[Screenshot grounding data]
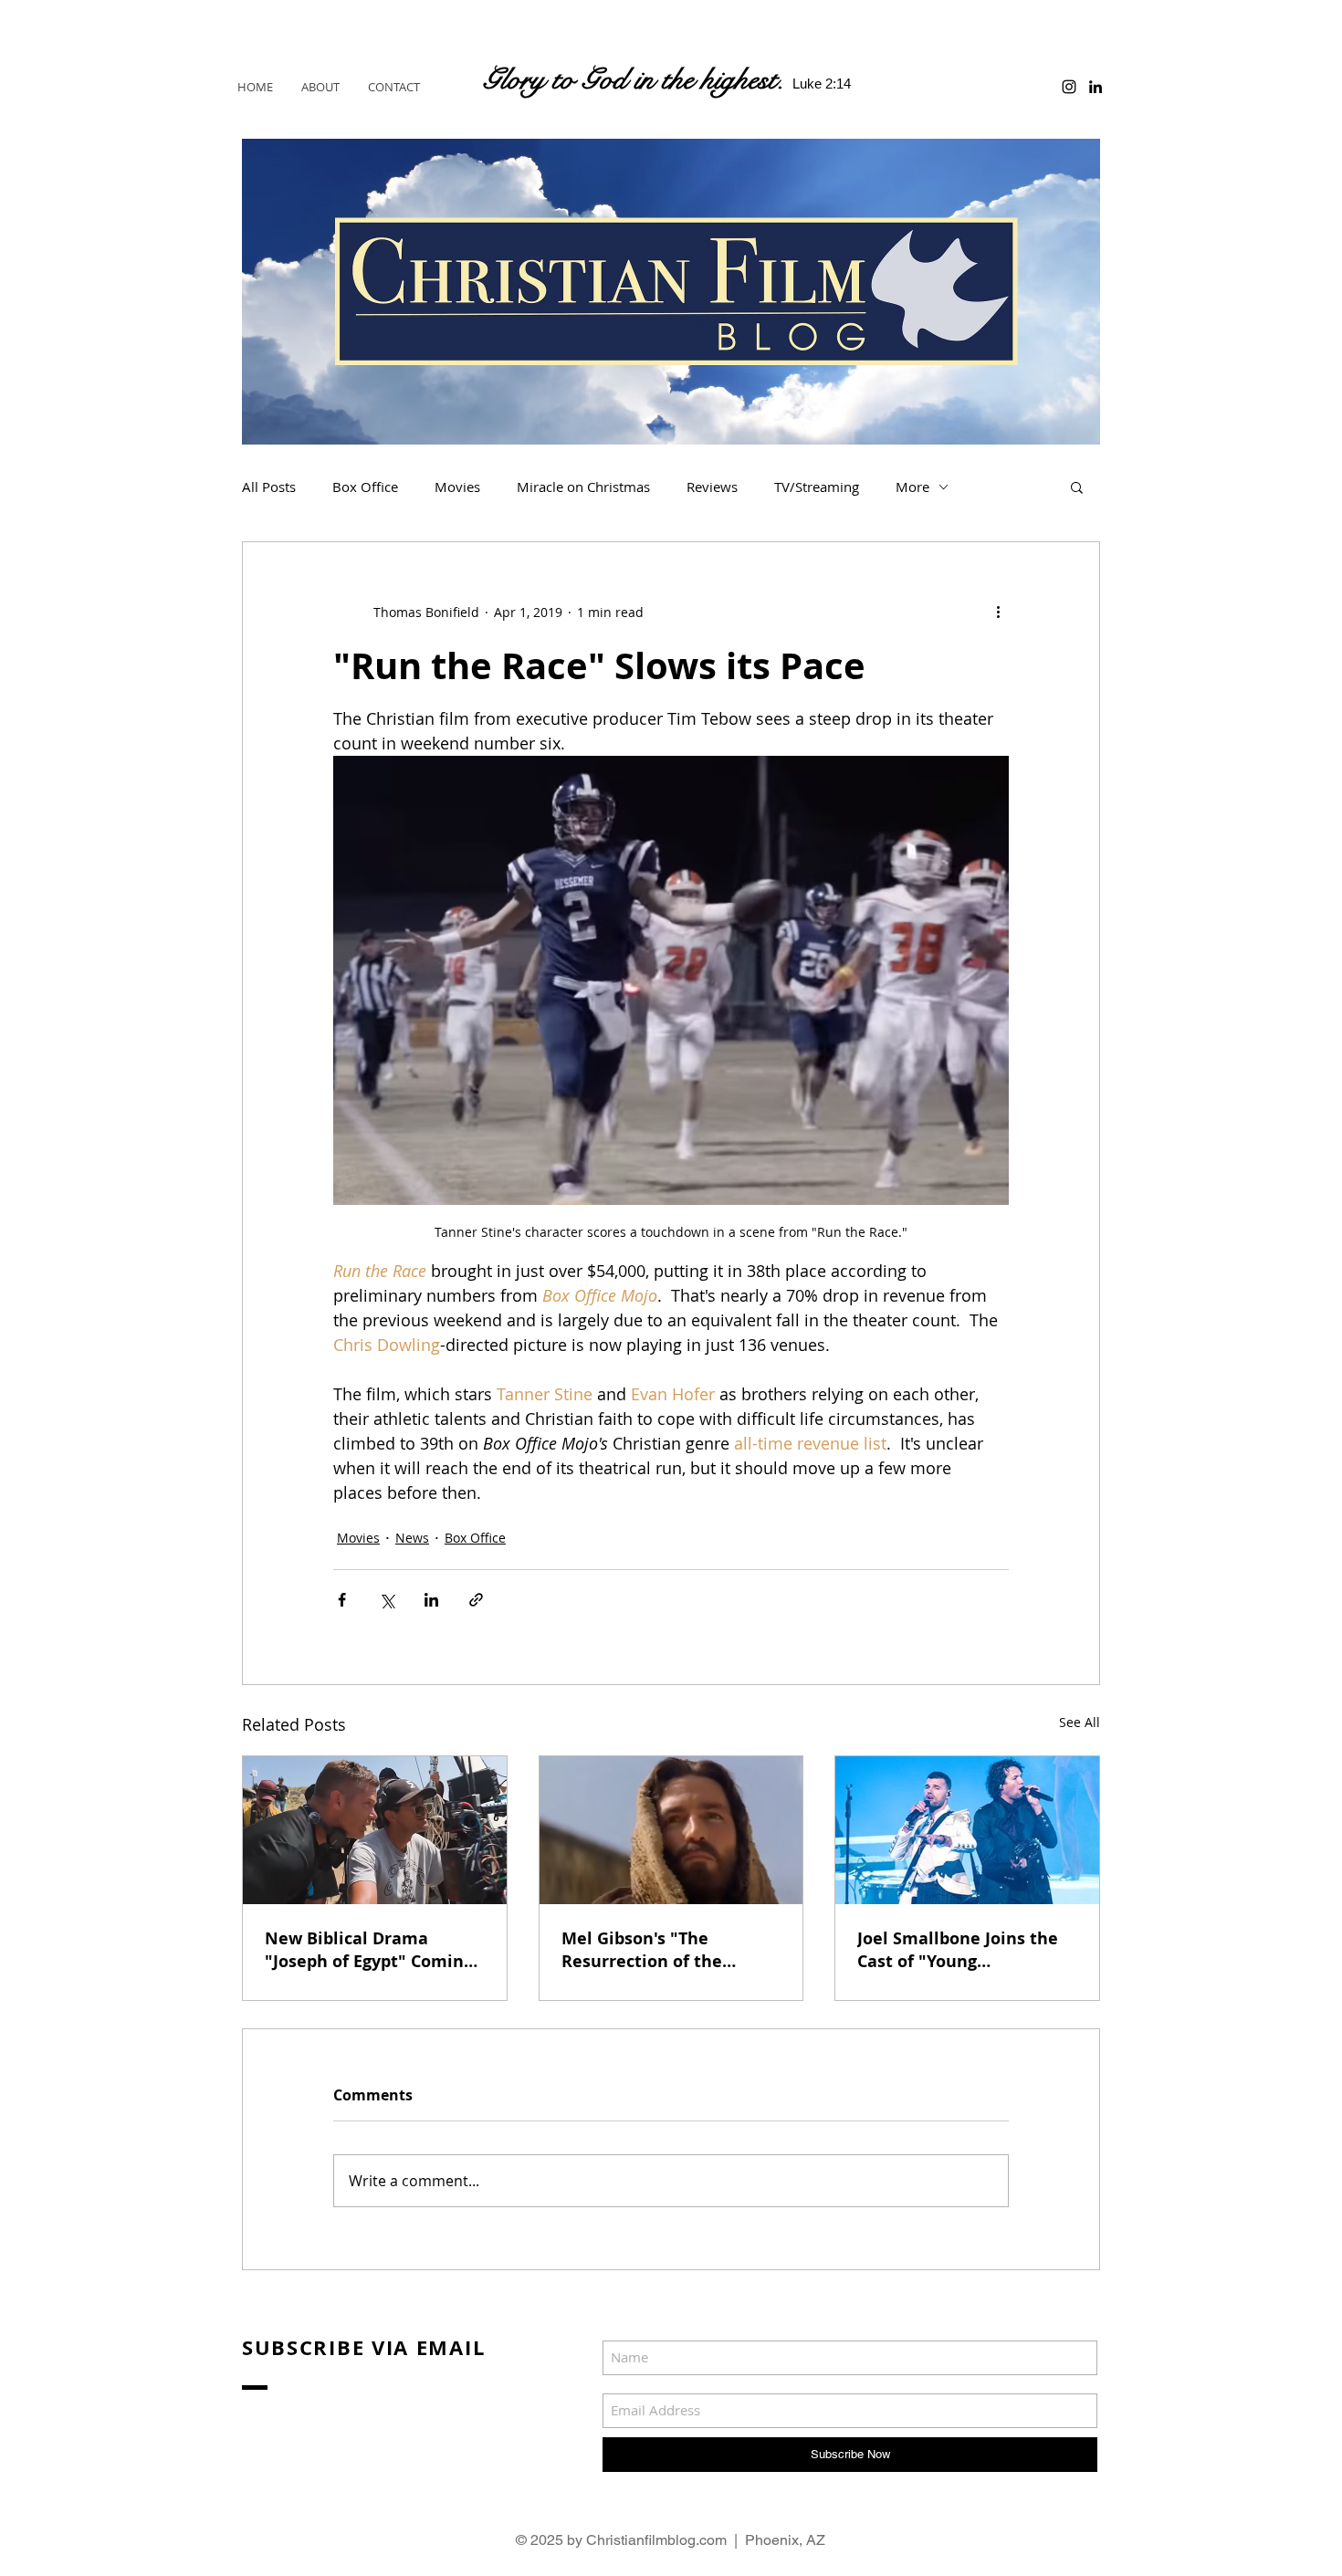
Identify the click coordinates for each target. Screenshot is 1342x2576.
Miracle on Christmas (583, 486)
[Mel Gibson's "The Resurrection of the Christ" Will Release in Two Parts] (671, 1830)
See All (1079, 1722)
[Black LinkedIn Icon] (1095, 87)
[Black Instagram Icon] (1069, 87)
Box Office (365, 486)
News (412, 1537)
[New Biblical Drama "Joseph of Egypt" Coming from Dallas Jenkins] (375, 1830)
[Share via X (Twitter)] (386, 1599)
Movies (457, 486)
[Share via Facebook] (342, 1599)
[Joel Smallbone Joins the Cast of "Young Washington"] (967, 1830)
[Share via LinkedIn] (431, 1599)
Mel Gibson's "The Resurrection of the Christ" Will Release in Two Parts (653, 1950)
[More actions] (998, 612)
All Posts (269, 486)
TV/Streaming (816, 486)
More (912, 486)
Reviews (712, 486)
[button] (1076, 486)
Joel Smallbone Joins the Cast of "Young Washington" (957, 1950)
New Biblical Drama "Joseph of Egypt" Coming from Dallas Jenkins (369, 1950)
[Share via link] (476, 1599)
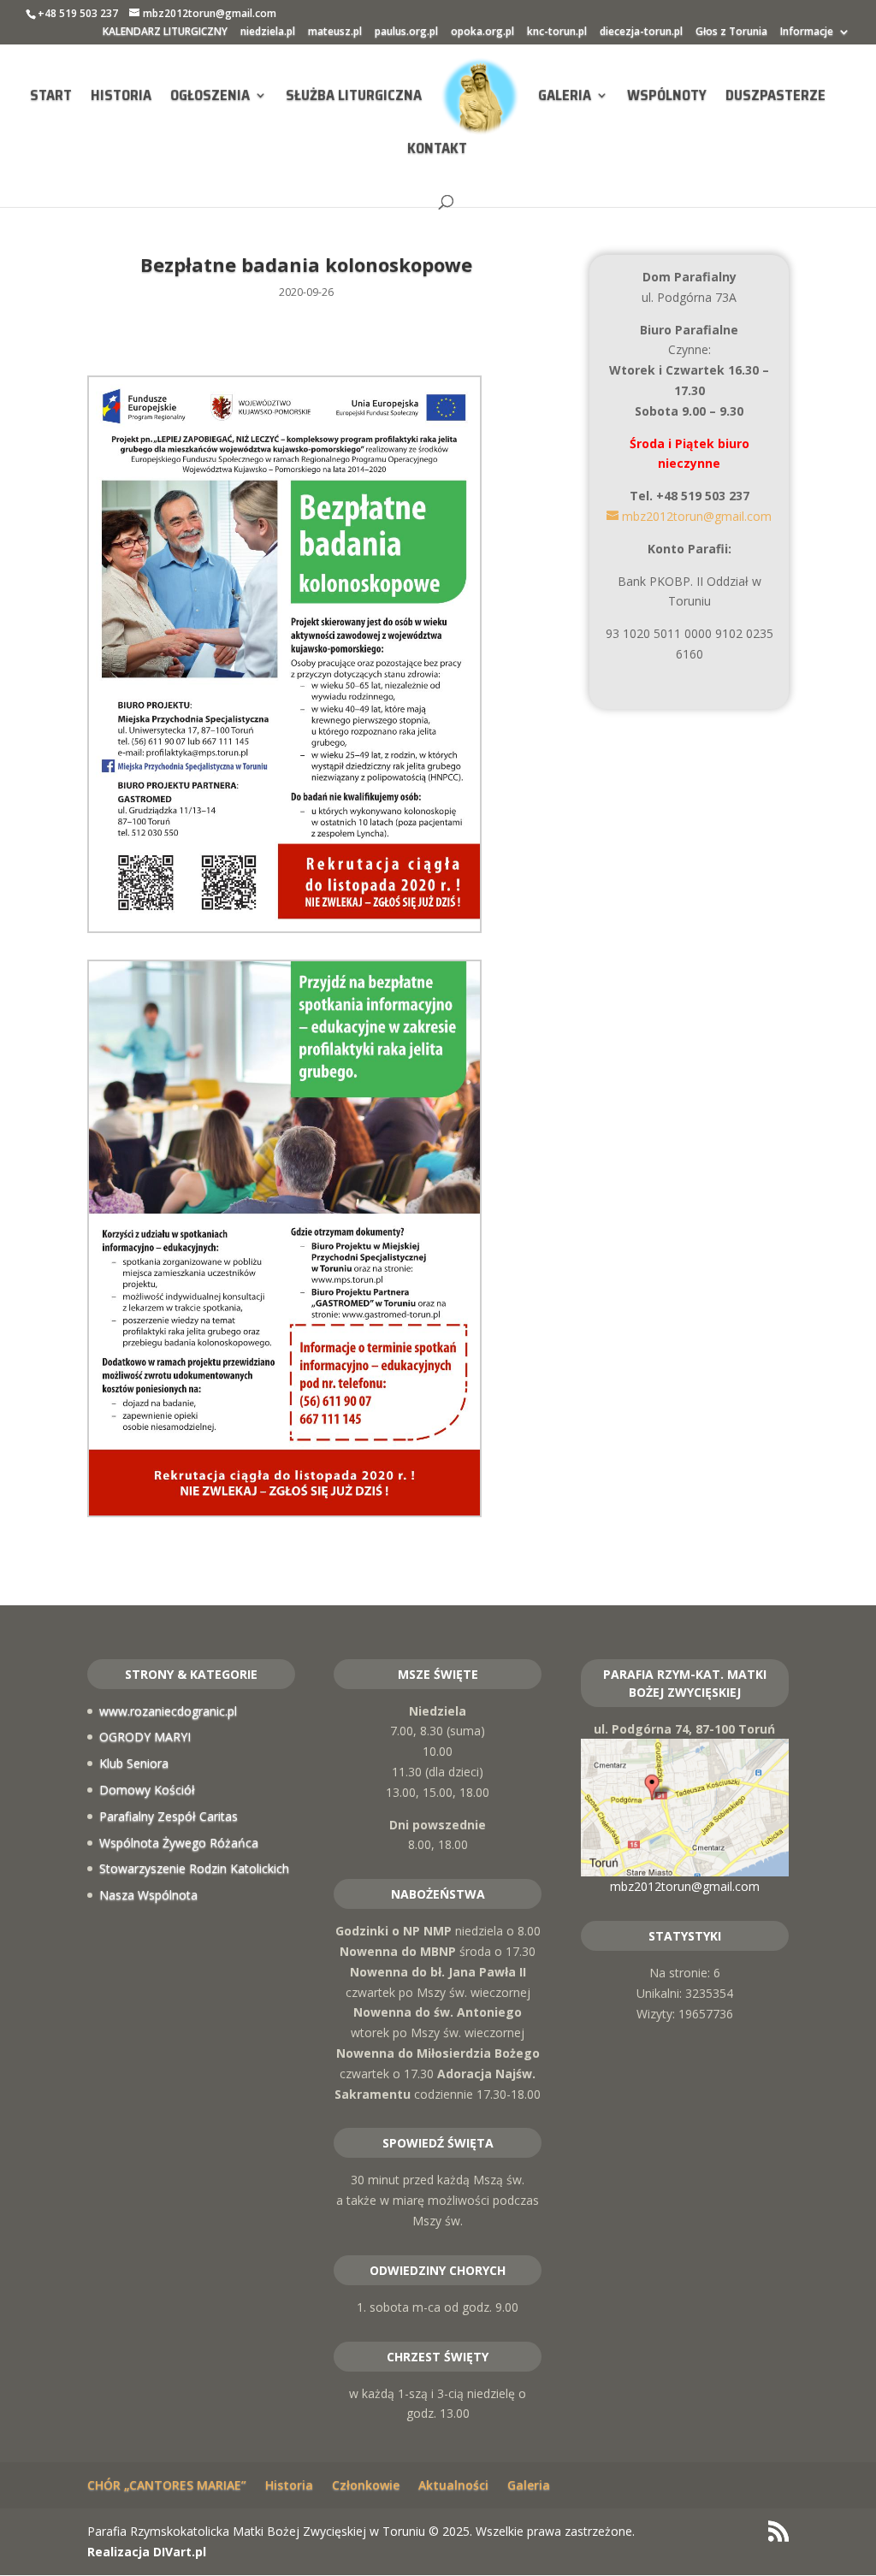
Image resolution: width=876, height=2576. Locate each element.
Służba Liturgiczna (354, 97)
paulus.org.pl (406, 32)
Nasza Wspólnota (148, 1895)
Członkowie (366, 2485)
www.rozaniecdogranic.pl (168, 1711)
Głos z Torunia (731, 32)
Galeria (564, 97)
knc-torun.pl (557, 32)
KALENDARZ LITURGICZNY (165, 32)
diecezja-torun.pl (641, 32)
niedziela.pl (267, 32)
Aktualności (453, 2485)
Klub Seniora (134, 1763)
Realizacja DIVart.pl (146, 2552)
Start (51, 97)
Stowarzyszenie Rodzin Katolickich (194, 1868)
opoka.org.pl (482, 32)
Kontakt (437, 150)
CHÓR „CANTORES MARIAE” (166, 2485)
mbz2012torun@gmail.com (685, 1886)
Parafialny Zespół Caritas (168, 1816)
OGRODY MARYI (145, 1736)
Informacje (806, 32)
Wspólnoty (667, 97)
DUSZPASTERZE (775, 97)
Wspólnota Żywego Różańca (178, 1843)
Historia (121, 97)
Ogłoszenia (210, 97)
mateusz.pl (335, 32)
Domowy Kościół (147, 1789)
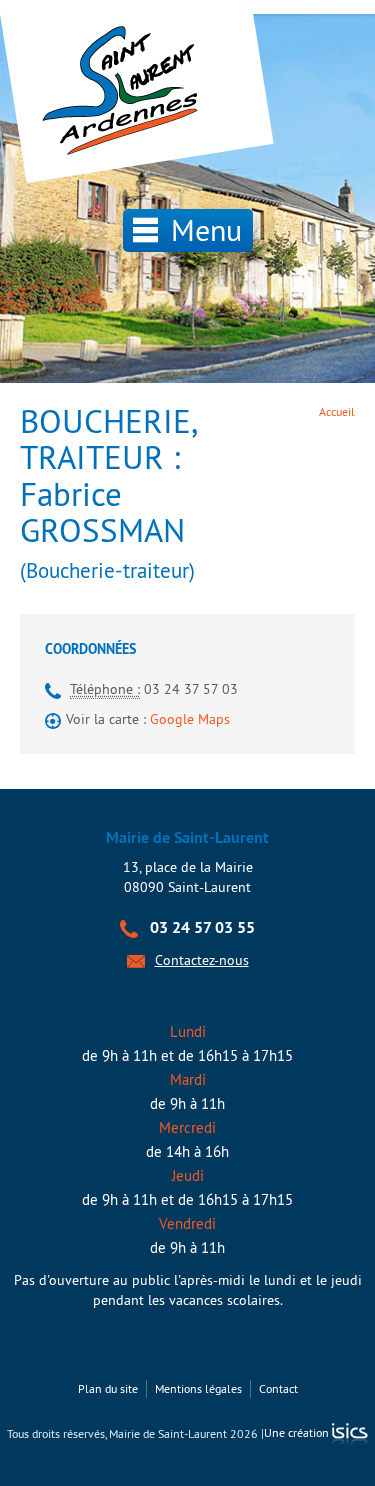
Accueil (337, 411)
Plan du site (108, 1388)
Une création (298, 1432)
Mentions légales (198, 1388)
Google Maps (190, 719)
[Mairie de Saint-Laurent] (125, 91)
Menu (202, 230)
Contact (278, 1388)
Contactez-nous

▶ **WHAT YOU SHOULD DO**
Would you please print the entries once more, word for word, minus the pictures?

▶ **TASK SOLUTION**
Identify the click coordinates for each target. Screenshot is 1342x2576.
Miracle on Christmas (583, 486)
[Mel Gibson's "The Resurrection of the Christ" Will Release in Two Parts] (671, 1830)
See All (1079, 1722)
[Black LinkedIn Icon] (1095, 87)
[Black Instagram Icon] (1069, 87)
Box Office (365, 486)
News (412, 1537)
[New Biblical Drama "Joseph of Egypt" Coming from Dallas Jenkins] (375, 1830)
[Share via X (Twitter)] (386, 1599)
Movies (457, 486)
[Share via Facebook] (342, 1599)
[Joel Smallbone Joins the Cast of "Young Washington"] (967, 1830)
[Share via LinkedIn] (431, 1599)
Mel Gibson's "The Resurrection of the Christ" Will Release in Two Parts (653, 1950)
[More actions] (998, 612)
All Posts (269, 486)
TV/Streaming (816, 486)
More (912, 486)
Reviews (712, 486)
[button] (1076, 486)
Joel Smallbone Joins the Cast of "Young Washington" (957, 1950)
New Biblical Drama "Joseph of Egypt" Coming from Dallas Jenkins (369, 1950)
[Share via link] (476, 1599)
Image resolution: width=876, height=2576. Locate each element.
Służba Liturgiczna (354, 97)
paulus.org.pl (406, 32)
Nasza Wspólnota (148, 1895)
Członkowie (366, 2485)
www.rozaniecdogranic.pl (168, 1711)
Głos z Torunia (731, 32)
Galeria (564, 97)
knc-torun.pl (557, 32)
KALENDARZ LITURGICZNY (165, 32)
diecezja-torun.pl (641, 32)
niedziela.pl (267, 32)
Aktualności (453, 2485)
Klub Seniora (134, 1763)
Realizacja DIVart.pl (146, 2552)
Start (51, 97)
Stowarzyszenie Rodzin Katolickich (194, 1868)
opoka.org.pl (482, 32)
Kontakt (437, 150)
CHÓR „CANTORES MARIAE” (166, 2485)
mbz2012torun@gmail.com (685, 1886)
Parafialny Zespół Caritas (168, 1816)
OGRODY MARYI (145, 1736)
Informacje (806, 32)
Wspólnoty (667, 97)
DUSZPASTERZE (775, 97)
Wspólnota Żywego Różańca (178, 1843)
Historia (121, 97)
Ogłoszenia (210, 97)
mateusz.pl (335, 32)
Domowy Kościół (147, 1789)
Accueil (337, 411)
Plan du site (108, 1388)
Une création (298, 1432)
Mentions légales (198, 1388)
Google Maps (190, 719)
[Mairie de Saint-Laurent] (125, 91)
Menu (202, 230)
Contact (278, 1388)
Contactez-nous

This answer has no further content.